**Trecho selecionado**
-------------------------

A Magnifica Humanitas corrobora essa análise ao admitir que a Sé Apostólica interveio historicamente para regular e legitimar a submissão e escravização de “infiéis”, reconhecendo que exigências políticas e econômicas prevaleceram sobre as exigências da doutrina cristã. Esse processo é evidenciado por Wallerstein (2007), ao trazer à luz as Bulas Papais Romanus Pontifex e Inter Caetera, que regulavam e legitimavam a submissão de povos “infiéis” sob o pretexto da evangelização.

A análise de Wallerstein (2007) sobre o debate do século XVI entre Bartolomé de Las Casas e Sepúlveda oferece uma chave de leitura essencial para esse momento. Enquanto Sepúlveda defendia a submissão dos indígenas por serem “naturalmente bárbaros”, Las Casas argumentava que eles possuíam almas e deveriam ser integrados via evangelização, do embate, resultou-se na integração estratégica dos povos originários para o capital, pois serviram de força de trabalho “etnicizada” e subalterna. Em razão do exposto, em sua Encíclica, Leão XIV reconhece que essa “subsunção formal” da missão eclesial ao comando do capital gerou “estruturas de pecado” que perduraram por séculos — e ainda perduram -, ferindo a dignidade inalienável que a própria Igreja deveria proteger.

A título de curiosidade, estima-se que, no momento do primeiro contato com os europeus, há quase quinhentos anos, o número de línguas indígenas faladas no que hoje se entende por Brasil fosse o dobro das aproximadamente 170 registradas na década de 1980 (Rodrigues, 1986). Essa diversidade representava não apenas variações dialetais, mas visões de mundo únicas, independente das tradições asiáticas e europeias, de conhecimentos perpassados intergeracionalmente via oralidade, constituindo portas de acesso a conhecimentos milenares sobre o meio ambiente e a organização social.

O reconhecimento pontifício de que o racismo é um “fenômeno social total” e estrutural ressoa com as teses de Balibar e Wallerstein sobre a inseparabilidade entre racismo e capitalismo (Balibar; Wallerstein, 2021). Para os autores, o sistema capitalista, ao operar por meio de uma divisão axial do trabalho, utiliza o racismo para justificar desigualdade prática em um mundo que prega a igualdade teórica.

-------------------------

**Conteúdo dos dados**

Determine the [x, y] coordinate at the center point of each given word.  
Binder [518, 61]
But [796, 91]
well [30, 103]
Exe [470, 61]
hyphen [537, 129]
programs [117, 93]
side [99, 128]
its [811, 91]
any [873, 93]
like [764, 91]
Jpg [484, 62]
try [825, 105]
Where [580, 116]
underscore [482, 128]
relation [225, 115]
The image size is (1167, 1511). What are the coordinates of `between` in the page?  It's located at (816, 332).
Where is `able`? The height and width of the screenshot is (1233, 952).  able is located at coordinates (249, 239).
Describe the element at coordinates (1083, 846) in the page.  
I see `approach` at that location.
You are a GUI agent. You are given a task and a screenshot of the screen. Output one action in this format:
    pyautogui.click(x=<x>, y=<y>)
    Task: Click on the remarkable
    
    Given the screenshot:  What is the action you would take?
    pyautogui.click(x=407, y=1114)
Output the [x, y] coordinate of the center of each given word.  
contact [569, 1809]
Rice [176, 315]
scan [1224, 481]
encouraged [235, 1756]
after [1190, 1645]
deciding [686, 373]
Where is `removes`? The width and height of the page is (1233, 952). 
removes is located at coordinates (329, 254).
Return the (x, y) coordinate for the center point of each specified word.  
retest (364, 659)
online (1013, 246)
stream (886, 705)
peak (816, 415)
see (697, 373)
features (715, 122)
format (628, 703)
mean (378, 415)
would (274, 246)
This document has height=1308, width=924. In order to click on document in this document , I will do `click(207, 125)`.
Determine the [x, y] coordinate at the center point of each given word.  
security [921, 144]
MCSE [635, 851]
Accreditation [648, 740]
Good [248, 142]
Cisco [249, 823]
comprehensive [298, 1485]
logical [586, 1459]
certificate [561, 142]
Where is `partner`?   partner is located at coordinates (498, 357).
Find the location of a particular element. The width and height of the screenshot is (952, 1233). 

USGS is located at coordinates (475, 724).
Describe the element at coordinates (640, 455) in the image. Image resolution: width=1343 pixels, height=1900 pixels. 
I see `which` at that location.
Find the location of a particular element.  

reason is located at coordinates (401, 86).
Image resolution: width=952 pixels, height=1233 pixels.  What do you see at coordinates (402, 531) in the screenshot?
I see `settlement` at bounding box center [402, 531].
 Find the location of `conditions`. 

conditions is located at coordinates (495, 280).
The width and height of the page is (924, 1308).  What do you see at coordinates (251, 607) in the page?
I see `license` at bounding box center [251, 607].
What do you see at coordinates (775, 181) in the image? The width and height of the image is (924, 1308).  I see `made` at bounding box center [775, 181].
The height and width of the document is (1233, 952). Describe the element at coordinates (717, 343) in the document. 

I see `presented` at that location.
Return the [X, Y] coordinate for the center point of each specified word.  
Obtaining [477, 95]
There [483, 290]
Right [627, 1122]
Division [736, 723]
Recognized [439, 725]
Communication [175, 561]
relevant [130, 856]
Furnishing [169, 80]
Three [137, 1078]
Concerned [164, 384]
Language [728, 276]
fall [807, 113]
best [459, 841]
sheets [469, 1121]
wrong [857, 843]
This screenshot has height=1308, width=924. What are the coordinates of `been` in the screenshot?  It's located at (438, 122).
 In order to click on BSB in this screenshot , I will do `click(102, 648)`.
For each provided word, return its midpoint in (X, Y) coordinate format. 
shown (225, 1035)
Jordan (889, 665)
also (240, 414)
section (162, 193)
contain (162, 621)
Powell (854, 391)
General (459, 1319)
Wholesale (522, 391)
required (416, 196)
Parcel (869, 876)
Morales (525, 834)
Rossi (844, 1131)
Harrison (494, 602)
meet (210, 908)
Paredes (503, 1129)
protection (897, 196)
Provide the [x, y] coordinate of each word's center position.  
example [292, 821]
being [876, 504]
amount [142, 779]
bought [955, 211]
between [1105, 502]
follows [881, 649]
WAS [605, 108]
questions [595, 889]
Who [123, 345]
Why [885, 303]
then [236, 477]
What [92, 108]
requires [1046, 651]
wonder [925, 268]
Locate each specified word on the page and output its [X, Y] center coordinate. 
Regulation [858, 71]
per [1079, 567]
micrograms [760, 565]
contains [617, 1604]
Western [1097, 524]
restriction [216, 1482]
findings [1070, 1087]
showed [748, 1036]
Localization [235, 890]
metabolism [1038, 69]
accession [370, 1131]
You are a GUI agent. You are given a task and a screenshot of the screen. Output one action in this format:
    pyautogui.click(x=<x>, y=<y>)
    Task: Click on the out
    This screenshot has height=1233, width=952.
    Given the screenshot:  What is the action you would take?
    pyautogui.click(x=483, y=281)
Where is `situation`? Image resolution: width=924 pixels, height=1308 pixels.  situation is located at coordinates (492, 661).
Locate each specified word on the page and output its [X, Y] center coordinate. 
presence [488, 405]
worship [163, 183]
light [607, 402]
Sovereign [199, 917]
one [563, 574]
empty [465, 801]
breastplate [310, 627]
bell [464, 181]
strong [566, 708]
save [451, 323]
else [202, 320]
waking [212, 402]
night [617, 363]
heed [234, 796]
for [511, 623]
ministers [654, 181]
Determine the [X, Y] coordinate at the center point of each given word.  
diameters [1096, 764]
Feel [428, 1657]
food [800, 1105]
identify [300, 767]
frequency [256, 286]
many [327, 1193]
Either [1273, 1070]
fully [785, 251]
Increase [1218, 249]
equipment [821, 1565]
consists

-------------------------

**Como resolver**
Por favor, traduza para o inglês esta frase do trecho sobre racismo e capitalismo: "Para os autores, o sistema capitalista, ao operar por meio de uma divisão axial do trabalho, utiliza o racismo para justificar desigualdade prática em um mundo que prega a igualdade teórica."

**Resultado**
For the authors, the capitalist system, by operating through an axial division of labor, uses racism to justify practical inequality in a world that preaches theoretical equality.